Back to Theory
Theory7 min read · June 16, 2026

What Makes Context 'Living'? Decay, Stickiness, and Feedback Loops Explained

A static vector store grows. A living context engine evolves. The difference comes down to three properties: temporal decay, recall-based stickiness, and the feedback loop they create together.

F
Feather DB
Engineering

The static store problem

A vector store is a static artifact. You add vectors. You query vectors. The store has no opinion about which memories matter more, which have become stale, or which have proven consistently useful. After 6 months of operation, a store with 50,000 entries treats each one identically during retrieval. Day-one memories compete equally with yesterday's memories. Never-recalled junk competes equally with facts the agent has surfaced 100 times.

A context engine is different. It holds three properties that a static store lacks: temporal decay, recall-based stickiness, and a feedback loop between the two. Together, these properties make the store behave less like a filing cabinet and more like working memory — where relevance is adaptive, not fixed.

Property 1: Temporal decay

Memories become less relevant with time. A preference the user stated 18 months ago may have changed. A bug fix from two years ago is probably irrelevant to today's debugging session. Temporal decay models this intuition mathematically.

In Feather DB, the recency score for a node is:

recency = 0.5 ^ (age_in_days / half_life_days)

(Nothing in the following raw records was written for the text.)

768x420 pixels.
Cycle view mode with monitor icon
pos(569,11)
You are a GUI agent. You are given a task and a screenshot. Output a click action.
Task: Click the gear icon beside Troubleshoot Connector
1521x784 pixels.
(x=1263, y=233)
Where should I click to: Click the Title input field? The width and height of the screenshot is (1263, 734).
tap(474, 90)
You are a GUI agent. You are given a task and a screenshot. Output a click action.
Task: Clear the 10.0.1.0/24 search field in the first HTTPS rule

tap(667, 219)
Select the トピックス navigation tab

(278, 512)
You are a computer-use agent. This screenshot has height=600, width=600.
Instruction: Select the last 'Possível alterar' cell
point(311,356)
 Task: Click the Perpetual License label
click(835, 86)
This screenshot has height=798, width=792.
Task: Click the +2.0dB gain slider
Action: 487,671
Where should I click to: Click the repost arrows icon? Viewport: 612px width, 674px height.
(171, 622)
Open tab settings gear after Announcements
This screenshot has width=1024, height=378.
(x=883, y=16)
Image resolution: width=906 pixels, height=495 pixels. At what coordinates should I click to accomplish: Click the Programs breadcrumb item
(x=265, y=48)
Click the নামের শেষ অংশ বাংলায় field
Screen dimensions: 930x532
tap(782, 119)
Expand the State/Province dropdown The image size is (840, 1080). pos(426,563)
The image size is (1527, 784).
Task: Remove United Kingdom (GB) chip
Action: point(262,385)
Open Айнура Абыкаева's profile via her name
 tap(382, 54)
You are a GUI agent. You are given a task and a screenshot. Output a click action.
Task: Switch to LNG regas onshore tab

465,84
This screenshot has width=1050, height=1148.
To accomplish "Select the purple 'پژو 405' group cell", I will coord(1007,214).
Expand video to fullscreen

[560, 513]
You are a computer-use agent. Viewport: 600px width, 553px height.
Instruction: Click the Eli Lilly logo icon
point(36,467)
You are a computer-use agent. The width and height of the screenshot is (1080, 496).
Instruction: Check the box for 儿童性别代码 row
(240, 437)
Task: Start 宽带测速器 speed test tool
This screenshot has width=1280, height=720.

With a default half_life of 30 days:

  • A 0-day-old memory has recency = 1.0
  • A 30-day-old memory has recency = 0.5
  • A 60-day-old memory has recency = 0.25
  • A 90-day-old memory has recency = 0.125

Recency is combined with semantic similarity in the final score:

final_score = ((1 - time_weight) * similarity + time_weight * recency) * importance

With time_weight=0.3, a 30-day-old memory needs a semantic similarity advantage of roughly 0.15 cosine distance to match a brand-new memory of equal content quality. Old memories can still surface — they just need to be more semantically relevant to compensate.

Property 2: Recall-based stickiness

Decay alone would cause a serious problem: frequently-accessed, genuinely-important facts would decay just as fast as rarely-accessed junk. A user's name, written once and recalled every day for a year, would fade after 30 days without protection.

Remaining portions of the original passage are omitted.